* START Document section *

State ex rel. Bales v. Bailey

Decision Date20 November 1908
Citation106 Minn. 138,118 N.W. 676
PartiesSTATE ex rel. BALES v. BAILEY, Sheriff.
CourtMinnesota Supreme Court

OPINION TEXT STARTS HERE

Appeal from District Court, Beltrami County; C. W. Stanton, Judge.

Application by the state, on the relation of Don Bales, for writ of habeas corpus to Thomas Bailey, sheriff. From a judgment discharging the writ, relator appeals. Affirmed.

Syllabus by the Court

There may be a de facto officer, though no de jure office exists, as in de facto municipal corporations or de facto courts.

The legal existence of a court organized and created under color of law cannot be questioned in habeas corpus sued out by a person convicted and sentenced to imprisonment in proceedings had before it.

* END Document section *

Pick up the court opinion in State ex rel. Bales v. Bailey from the point where it stops, and carry it forward from there.

* START Information provided *

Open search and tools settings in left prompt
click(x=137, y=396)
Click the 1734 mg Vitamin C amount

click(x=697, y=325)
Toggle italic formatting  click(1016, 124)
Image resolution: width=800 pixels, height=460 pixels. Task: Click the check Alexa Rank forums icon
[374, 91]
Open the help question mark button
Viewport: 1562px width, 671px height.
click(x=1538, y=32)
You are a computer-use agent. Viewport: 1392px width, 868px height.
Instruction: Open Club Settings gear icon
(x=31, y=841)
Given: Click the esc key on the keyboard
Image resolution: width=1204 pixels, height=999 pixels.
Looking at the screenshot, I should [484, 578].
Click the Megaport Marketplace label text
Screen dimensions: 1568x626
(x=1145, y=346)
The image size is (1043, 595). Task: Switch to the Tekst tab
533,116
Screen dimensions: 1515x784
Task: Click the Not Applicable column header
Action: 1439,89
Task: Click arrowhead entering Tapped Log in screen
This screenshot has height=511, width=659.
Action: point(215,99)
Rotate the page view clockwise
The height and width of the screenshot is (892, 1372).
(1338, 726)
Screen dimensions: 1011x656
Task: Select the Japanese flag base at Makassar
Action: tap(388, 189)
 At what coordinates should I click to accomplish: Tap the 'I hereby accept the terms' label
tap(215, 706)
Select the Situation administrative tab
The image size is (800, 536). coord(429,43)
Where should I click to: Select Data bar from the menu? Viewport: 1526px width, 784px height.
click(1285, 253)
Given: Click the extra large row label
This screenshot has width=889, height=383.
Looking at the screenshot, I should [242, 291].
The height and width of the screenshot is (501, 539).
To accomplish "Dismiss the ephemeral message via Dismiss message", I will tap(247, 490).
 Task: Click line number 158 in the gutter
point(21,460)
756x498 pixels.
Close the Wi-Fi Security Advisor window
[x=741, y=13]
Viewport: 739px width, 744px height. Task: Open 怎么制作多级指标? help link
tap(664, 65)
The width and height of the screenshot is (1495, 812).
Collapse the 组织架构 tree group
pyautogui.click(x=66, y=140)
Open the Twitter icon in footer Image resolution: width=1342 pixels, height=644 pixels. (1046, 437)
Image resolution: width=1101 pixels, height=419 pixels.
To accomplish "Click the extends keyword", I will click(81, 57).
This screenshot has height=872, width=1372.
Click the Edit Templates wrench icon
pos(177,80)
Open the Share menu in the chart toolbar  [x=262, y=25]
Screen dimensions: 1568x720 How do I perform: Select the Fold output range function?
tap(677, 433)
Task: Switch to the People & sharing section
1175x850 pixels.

* END Information provided *

# [Expected output]
Even though defectively organized, the organization being authorized by law, the municipal court of Bemidji is at least a de facto court and the judge and clerk thereof de facto officers, and the right of the court to exercise judicial functions can be inquired into only at the instance of the state in direct proceedings brought for that purpose. Frank A. Jackson, for petitioner.

Henry Funkley, for respondent.

BROWN, J.

Relator was convicted in the municipal court of Bemidji of petit larceny, and sentenced to imprisonment in the county jail for the term of 90 days. He thereafter sued out a writ of habeas corpus, alleging that his imprisonment was illegal and without authority of law, in that the said municipal court was never legally created or established. The writ was discharged by the court below, and relator appealed.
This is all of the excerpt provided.